Politically, however, there was a steady decline, from the first flush of hope in a post-monarchical order to growing disappointment and anger spurred by war and conflict every fifteen to twenty years. Albeit in sharply divergent ways, each of the divided parts of the former princely state found that its status and rights were determined by conflict and its government’s powers varied according to security and economic dependence on India or Pakistan. It seems counter-intuitive to say that the people of the Kashmir valley suffered the most poisonous politics of the regions of the former princely state, when they had a greater measure of democracy and civil rights, on paper, than their counterparts across the Line of Control. But the Kashmir valley also suffered the most stifling conditions, because it was the arena of violent conflict.

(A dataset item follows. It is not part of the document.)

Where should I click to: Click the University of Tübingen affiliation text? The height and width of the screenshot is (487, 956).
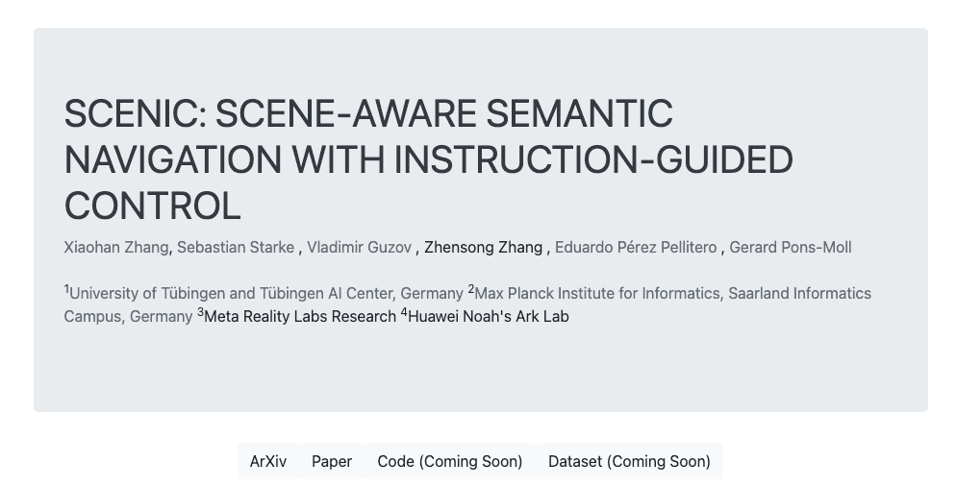266,293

Looking back over the past decade or more, it can be seen that the Pakistan Army’s hostility towards India has cumulatively increased rather than decreased after 9/11. Musharraf cooperated with the US against the Taliban on the grounds that if he did not, it would advantage India. The first few years following 9/11 saw an intensification of cross-border violence in Jammu and Kashmir. During the peace process that followed, with considerable international facilitation, violence decreased sharply in Jammu and Kashmir but terrorist attacks against India rose, both in other parts of India and in Afghanistan. Eventually, the peace process was put on hold by a beleaguered Musharraf in 2007.

The civilian government that took over in Pakistan did not build on the framework for Kashmir of the Musharraf backchannel. But they took cautious steps to improve trade, and developed customs and transit infrastructure at the Wagah border. Though the 26/11 attacks were the most horrific terrorist act in years, Pakistan-sponsored terrorism against India declined overall. When the Zardari administration was succeeded by the Sharif administration in 2013, the initial months were promising. Sharif and Modi did briefly try to revive a peace process, but guerrillas succeeded in disrupting their efforts and Sharif soon fell foul of the Pakistani military.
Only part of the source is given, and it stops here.